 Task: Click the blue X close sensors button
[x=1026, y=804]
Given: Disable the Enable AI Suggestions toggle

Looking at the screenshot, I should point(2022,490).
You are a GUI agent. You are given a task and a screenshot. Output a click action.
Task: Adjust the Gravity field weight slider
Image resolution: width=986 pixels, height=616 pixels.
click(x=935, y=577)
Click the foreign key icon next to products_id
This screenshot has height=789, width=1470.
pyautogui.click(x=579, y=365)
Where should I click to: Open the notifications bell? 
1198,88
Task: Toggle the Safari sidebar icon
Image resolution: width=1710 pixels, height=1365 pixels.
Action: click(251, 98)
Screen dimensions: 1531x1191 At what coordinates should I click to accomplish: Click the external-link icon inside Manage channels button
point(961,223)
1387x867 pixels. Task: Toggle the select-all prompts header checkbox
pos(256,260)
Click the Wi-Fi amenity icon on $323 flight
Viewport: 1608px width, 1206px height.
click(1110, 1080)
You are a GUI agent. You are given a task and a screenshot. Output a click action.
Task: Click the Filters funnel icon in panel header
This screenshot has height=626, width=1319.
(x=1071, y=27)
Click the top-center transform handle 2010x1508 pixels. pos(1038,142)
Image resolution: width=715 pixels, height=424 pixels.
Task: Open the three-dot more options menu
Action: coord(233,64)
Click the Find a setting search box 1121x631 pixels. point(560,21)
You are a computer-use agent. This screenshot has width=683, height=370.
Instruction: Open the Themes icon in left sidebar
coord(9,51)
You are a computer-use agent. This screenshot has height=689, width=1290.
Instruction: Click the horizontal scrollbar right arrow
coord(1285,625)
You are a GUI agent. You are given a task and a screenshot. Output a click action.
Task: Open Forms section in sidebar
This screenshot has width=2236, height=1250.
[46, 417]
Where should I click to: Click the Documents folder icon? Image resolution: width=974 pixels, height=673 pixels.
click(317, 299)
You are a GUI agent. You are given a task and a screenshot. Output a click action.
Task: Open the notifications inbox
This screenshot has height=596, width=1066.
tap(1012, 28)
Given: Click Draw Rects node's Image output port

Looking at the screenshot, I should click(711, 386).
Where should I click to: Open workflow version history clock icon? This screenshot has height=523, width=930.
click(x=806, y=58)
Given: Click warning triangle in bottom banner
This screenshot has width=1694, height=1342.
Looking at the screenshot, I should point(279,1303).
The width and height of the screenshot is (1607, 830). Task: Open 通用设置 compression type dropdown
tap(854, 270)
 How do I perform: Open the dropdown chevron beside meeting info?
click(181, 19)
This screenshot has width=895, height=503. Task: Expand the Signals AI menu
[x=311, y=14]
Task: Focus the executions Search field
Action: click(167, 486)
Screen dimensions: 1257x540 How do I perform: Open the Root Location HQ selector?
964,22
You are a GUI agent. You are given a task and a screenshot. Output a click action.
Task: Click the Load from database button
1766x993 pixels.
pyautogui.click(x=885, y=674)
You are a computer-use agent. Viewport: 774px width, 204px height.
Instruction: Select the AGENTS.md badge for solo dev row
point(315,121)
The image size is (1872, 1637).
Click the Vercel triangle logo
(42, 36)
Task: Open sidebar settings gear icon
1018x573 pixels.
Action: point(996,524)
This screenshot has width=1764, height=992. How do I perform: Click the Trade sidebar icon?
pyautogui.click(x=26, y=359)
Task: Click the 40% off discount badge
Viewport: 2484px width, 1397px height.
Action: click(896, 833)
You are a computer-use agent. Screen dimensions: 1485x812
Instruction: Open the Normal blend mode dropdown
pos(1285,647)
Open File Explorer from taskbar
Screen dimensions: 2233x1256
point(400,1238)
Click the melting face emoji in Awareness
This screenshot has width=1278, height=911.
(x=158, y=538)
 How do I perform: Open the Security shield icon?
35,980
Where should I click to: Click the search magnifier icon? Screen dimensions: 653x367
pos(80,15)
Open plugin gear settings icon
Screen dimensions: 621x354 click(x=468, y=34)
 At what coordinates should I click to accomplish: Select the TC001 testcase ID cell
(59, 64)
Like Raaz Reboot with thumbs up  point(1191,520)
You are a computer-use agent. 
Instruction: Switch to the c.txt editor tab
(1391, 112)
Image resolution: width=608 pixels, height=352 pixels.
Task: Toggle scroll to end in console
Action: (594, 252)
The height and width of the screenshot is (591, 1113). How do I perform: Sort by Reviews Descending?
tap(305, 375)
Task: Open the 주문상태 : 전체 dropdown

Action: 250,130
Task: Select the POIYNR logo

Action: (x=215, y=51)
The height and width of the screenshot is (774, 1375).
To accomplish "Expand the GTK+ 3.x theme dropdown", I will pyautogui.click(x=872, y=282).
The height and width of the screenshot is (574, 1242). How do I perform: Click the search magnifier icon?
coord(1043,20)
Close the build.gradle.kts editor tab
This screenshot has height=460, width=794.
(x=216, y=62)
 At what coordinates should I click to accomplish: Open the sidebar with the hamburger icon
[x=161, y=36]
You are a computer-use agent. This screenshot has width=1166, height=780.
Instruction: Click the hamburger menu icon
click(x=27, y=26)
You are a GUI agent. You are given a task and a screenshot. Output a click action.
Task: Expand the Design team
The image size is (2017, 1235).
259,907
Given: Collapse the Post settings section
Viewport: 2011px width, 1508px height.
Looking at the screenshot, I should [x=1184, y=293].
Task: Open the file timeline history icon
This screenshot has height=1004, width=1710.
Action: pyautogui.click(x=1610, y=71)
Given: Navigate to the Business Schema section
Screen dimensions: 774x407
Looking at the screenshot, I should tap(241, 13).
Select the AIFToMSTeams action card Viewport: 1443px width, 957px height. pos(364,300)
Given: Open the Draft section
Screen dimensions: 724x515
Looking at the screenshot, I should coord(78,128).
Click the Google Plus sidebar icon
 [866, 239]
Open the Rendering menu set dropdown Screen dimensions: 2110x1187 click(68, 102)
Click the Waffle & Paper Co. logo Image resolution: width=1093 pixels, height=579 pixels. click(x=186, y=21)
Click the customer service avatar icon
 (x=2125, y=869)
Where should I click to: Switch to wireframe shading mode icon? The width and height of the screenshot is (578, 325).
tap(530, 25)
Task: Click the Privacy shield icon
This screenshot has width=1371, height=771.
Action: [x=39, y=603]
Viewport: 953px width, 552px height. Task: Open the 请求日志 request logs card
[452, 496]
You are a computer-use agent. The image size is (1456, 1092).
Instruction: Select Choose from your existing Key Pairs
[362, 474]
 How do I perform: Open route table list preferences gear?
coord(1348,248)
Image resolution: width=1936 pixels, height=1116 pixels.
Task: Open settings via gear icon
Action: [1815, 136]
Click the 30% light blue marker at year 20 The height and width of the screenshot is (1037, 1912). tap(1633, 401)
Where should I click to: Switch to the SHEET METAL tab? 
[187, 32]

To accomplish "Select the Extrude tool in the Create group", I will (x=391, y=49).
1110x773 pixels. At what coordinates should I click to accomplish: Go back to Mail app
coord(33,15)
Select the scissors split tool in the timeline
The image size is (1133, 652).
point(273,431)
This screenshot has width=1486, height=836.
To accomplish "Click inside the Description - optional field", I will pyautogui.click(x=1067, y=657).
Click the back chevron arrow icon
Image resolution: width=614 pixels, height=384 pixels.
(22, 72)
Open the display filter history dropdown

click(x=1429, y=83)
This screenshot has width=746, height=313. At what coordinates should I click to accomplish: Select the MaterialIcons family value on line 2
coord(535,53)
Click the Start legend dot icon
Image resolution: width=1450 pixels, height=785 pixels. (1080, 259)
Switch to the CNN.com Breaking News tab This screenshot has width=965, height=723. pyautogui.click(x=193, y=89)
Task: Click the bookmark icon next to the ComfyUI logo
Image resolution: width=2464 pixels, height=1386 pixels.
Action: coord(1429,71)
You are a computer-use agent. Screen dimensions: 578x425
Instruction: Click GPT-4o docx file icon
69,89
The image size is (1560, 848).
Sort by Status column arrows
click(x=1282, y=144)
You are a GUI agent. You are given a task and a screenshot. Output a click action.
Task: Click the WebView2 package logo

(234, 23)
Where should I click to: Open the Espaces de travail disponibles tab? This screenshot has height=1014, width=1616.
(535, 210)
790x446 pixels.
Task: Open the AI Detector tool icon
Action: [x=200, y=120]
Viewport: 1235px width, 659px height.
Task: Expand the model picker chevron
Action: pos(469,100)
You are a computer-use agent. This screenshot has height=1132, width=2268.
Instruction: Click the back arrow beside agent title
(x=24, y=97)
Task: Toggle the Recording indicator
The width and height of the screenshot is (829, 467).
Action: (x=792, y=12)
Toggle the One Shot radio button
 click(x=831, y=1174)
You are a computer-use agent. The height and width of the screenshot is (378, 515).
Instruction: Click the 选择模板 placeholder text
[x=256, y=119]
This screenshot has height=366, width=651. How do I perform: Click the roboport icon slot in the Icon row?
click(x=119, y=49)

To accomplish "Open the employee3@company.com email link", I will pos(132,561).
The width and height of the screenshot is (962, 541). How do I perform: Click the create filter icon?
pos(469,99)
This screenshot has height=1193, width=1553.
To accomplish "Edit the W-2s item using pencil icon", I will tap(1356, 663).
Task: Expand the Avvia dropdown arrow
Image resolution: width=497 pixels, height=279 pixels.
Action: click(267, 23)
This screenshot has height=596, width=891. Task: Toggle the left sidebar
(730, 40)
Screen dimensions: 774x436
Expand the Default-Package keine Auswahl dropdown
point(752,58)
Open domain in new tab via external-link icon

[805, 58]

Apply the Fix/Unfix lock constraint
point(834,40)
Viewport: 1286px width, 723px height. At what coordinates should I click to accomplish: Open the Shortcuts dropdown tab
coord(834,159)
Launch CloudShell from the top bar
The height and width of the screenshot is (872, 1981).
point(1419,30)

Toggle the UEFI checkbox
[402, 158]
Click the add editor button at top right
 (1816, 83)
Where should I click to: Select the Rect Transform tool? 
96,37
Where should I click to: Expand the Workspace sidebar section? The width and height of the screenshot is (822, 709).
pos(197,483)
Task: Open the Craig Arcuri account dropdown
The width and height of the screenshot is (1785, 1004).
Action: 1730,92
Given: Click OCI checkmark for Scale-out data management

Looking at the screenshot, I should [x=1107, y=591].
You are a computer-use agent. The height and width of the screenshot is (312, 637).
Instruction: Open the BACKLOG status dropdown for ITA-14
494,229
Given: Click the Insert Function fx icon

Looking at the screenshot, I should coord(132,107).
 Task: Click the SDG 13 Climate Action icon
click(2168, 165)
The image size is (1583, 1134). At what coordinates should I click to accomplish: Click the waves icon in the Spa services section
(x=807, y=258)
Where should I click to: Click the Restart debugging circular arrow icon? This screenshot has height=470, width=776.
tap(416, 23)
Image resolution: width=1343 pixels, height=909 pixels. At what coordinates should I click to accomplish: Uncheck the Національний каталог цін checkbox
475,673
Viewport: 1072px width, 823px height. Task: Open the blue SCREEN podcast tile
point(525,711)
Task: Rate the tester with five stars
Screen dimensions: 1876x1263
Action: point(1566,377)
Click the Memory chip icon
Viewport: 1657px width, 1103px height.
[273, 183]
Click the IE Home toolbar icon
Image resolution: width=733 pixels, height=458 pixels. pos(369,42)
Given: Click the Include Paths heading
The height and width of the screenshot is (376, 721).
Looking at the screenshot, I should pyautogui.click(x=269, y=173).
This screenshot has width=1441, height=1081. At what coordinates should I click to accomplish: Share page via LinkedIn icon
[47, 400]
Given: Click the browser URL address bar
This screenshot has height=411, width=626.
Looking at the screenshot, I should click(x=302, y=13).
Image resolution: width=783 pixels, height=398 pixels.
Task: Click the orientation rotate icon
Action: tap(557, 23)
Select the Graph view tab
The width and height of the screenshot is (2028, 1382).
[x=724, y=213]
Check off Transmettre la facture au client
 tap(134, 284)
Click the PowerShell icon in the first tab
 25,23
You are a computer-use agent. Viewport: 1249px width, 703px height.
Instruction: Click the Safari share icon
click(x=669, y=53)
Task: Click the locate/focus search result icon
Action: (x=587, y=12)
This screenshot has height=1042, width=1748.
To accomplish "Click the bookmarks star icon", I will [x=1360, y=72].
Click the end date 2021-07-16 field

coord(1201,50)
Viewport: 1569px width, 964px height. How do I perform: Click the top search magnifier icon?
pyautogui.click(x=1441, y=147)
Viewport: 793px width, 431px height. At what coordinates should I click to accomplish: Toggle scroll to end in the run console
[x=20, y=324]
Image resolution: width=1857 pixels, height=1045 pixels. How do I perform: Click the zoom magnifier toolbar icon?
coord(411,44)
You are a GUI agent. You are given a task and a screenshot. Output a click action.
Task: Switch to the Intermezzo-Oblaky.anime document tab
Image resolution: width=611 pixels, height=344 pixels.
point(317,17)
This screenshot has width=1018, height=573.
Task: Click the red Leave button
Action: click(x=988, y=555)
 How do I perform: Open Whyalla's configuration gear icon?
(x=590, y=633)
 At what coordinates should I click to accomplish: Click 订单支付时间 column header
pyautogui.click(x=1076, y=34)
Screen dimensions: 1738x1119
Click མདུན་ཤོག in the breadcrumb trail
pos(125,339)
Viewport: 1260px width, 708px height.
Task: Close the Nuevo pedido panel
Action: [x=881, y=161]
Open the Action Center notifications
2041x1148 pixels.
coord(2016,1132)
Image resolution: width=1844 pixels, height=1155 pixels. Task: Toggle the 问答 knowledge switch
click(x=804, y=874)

ABOUT THIS TASK>
Each line above where the word "next" occurs should be returned in full.

RESULT OF THIS TASK>
Click the foreign key icon next to products_id
Task: Click the bookmark icon next to the ComfyUI logo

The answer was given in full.